Next, we assessed the robustness of the observed relationship between NPNS-evoked motor activation and efficacy. Expressing MTs as ratios of PTs (MT:PT) instead of TILs (MT:TIL) resulted in a similar correlation with IRLS difference (r = .46, P = .042), further confirming this predictive relationship (Figure 4B). Notably, the correlation between IRLS and MT (r = .37) was much greater than the correlation between IRLS and TIL (r = .06) or IRLS and PT (r = .07), indicating that low MT values were uniquely predictive of efficacy—as opposed to high TIL or PT values. We also compared NPNS-evoked motor activation for IRLS responders compared with nonresponders. IRLS responders were defined as participants for whom IRLS total score was lower during active NPNS relative to sham control by a margin of 3 points or greater, indicating a clinically significant reduction in RLS severity during active NPNS relative to sham.11 Compared with nonresponders (n = 10), responders (n = 10) had a lower average MT (15.8 mA vs 20.7 mA; P = .042) and a lower MT:TIL (0.61 vs 0.77; P = .058) (Table 1). Notably, the relationships between low MT and high efficacy could not be explained by underlying differences in TIL, age, calf circumference, or body mass index between responders and nonresponders (Table 1). In addition to the MT, we also found that the amplitude of NPNS-evoked muscle activation was positively correlated with IRLS difference (r = .35, P = .128). Together, these results confirm a robust and uniquely predictive relationship between NPNS-evoked TA muscle activity and NPNS therapeutic efficacy, such that lower MTs for evoked TA activity predict greater therapeutic efficacy.

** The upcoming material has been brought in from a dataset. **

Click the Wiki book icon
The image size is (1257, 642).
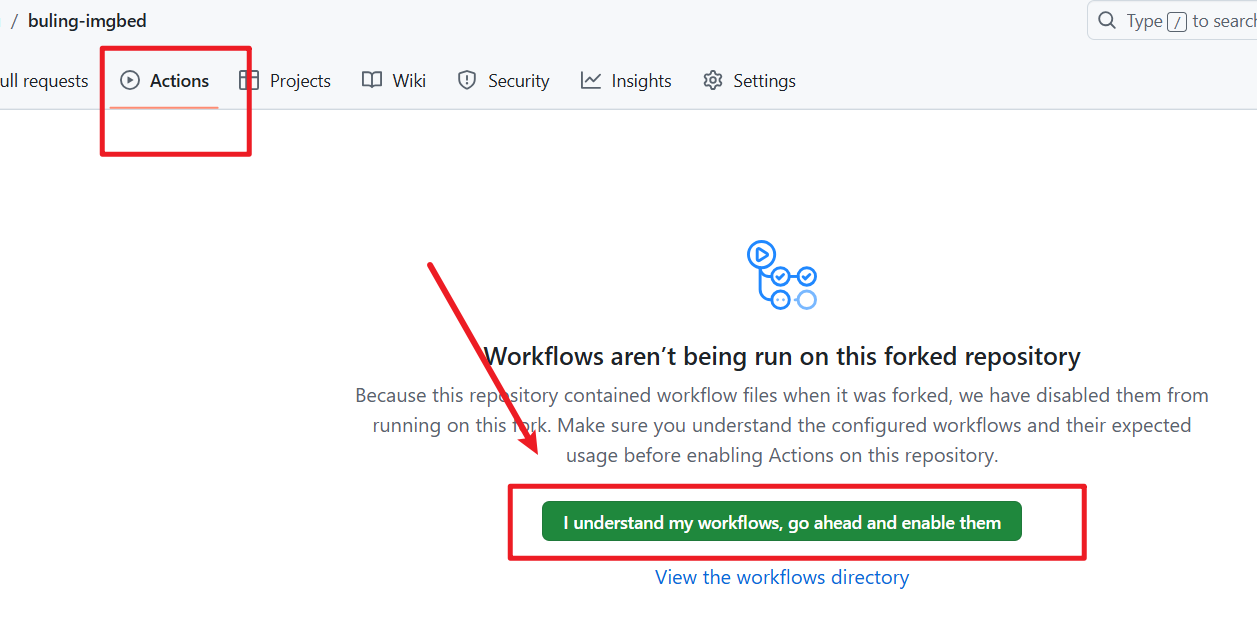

IRLS Responders (n = 10) | IRLS Nonresponders (n = 10) | P | |
---|---|---|---|
NPNS-evoked motor activation | |||
MT, mA | 15.8 (4.1) | 20.7 (5.8) | .042 |
MT:TIL ratio | 0.61 (0.17) | 0.77 (0.17) | .058 |
Other features | |||
TIL, mA | 26.2 (4.0) | 26.9 (4.3) | .712 |
Age, y | 53.1 (12.5) | 52.4 (10.7) | .895 |
Calf circumference, inches | 15.1 (2.4) | 15.4 (1.3) | .730 |
Body mass index, kg/m2 | 29.7 (7.9) | 27.6 (5.6) | .502 |
Characterization of NPNS-evoked motor activation
Having established a relationship between NPNS-evoked motor activity and NPNS efficacy, we characterized the pathway through which NPNS evokes motor activation. In principle, since the peroneal nerve contains both motor and sensory fibers, peroneal nerve stimulation could evoke efferent motor activation through direct activation of motor fibers or afferent motor activation through activation of sensory fibers, leading to reflexive muscle activation (Figure 5).12,13 This is an important distinction because it has implications for the sleep compatibility of NPNS therapy. Whereas afferent motor stimulation typically evokes tonic and sustained increases in muscle tone that could be compatible with sleep, efferent motor stimulation typically evokes phasic muscle twitches and jerky movements that could interfere with sleep (eg, Figure 6, “3–4”).12
To distinguish between these pathways, we assessed the extent to which NPNS-evoked motor activity was tonic and sustained, characteristics of afferent motor activation. To assess the tonic nature of NPNS-evoked motor activity, we calculated that the percentage of time that the time-windowed coefficient of variability of NPNS-evoked EMG activity was less than 1 (tonic score; see Methods for details). Based on this definition, purely tonic activation (eg, Figure 6, “1”) would have a tonic score of 100%, whereas partially phasic activation would have a lower score (eg, Figure 6, “3–4”). For the 19 participants with evoked EMG activity at the TIL, the average tonic score was 97% and median tonic score was 100%. To assess the sustained nature of NPNS-evoked motor activity, we calculated the percentage of time that the amplitude of NPNS-evoked EMG activity was elevated more than 50% above the noise floor (sustained score; see Methods for details). Based on this definition, purely sustained activation (eg, Figure 6, “1”) would have a sustained score of 100%, whereas less fully sustained activation would have a lower score (eg, Figure 6, “2”). For the 19 participants with evoked EMG activity at the TIL, the average sustained score was 84% and the median sustained score was 100%. Figure 2 illustrates evoked motor activity for a representative participant with a tonic score of 100% and a sustained score of 100%.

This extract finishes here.